In part one I’ve covered how to define your internal Python packages and their dependencies. Part two will cover how to build wheels and distribute them via wheelhouses.
Why Wheels
Python wheels are a new binary format replacing Python eggs. Unlike eggs, wheels are an installable format, but cannot be executed directly. Installing package from .whl is significantly faster than installing from sdist tarball even for pure Python packages (Django, which is pure Python installs 5 times faster from a wheel, than from source tarball). The difference is enormous or packages with non-Python source code which need to be compiled. For example, NumPy install is 60 times faster from a wheel, compared to building it from the source (and that’s tested on a fairly modern quad-core i7).
Building wheels
Building wheels is fairly straightforward, you can use pip wheel
command (which in turns calls python setup.py bdist_wheel
). You should specify directory where it’ll output wheel using --wheel-dir
(or -w
) option. To avoid re-building wheels which you already have, specify the same directory as --find-links
(or -f
) directory. By default, building wheel will also build wheels for all of its dependencies which don’t have wheels already. You can disable this behavior using --no-deps
option.
Private packages command line for building wheels might look like:
pip wheel --wheel-dir=~/wheels/ --find-links=~/wheels/ git+ssh://git@github.com/user/package@1.2.3
This of course assumes a single package per repository. If you have multiple packages in the same repository, you can specify the subdirectory you’re building from as shown below:
pip wheel --wheel-dir=~/wheels/ --find-links=~/wheels/ \ git+ssh://git@github.com/user/library@1.2.3#subdirectory=package
Making universal wheels for Python 2 and 3
If your package supports both Python 2 and 3, you can mark it as such by passing --universal
flag to bdist_wheel
command. The easiest way to achieve this is the following to the setup.cfg
:
[bdist_wheel] universal=1
Resulting wheel will now be marked as py2.py3
and will work with both versions of Python regardless of the version used to build it.

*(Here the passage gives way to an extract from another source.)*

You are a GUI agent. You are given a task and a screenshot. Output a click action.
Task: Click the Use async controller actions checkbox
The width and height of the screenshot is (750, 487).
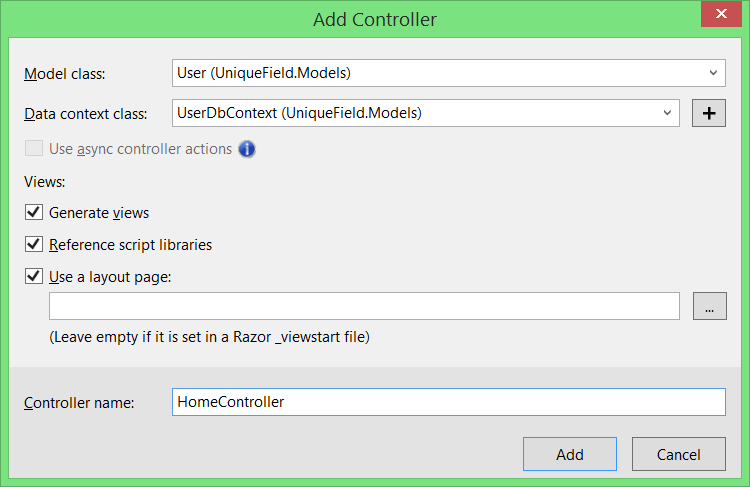pos(34,149)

Dealing with Python version specific dependencies
At times you need to specify a requirement which is only needed on a specific platform. Let’s use a real life example: let’s say your package needs Avro (it comes in two flavors, avro
and avro-python3
). The first is only compatible with Python 2, the latter only with Python 3.
The old-school approach would be to include “if” statements in your setup.py
code:
if sys.platform.version < 3: install_requires.append('avro') else: install_requires.append('avro-python3')
While this will work when installing from source, it won’t work when trying to build a universal wheel. You will only have the requirement for the Python version you’re using to build the wheel, which is not ideal. In theory this is where PEP 508 comes to the rescue. Amongst other goodies, it allows using platform tags directly in the dependencies specifiers, thus this would become:
install_requires = [ 'avro; python_version<"3"', 'avro-python3; python_version>="3"', ]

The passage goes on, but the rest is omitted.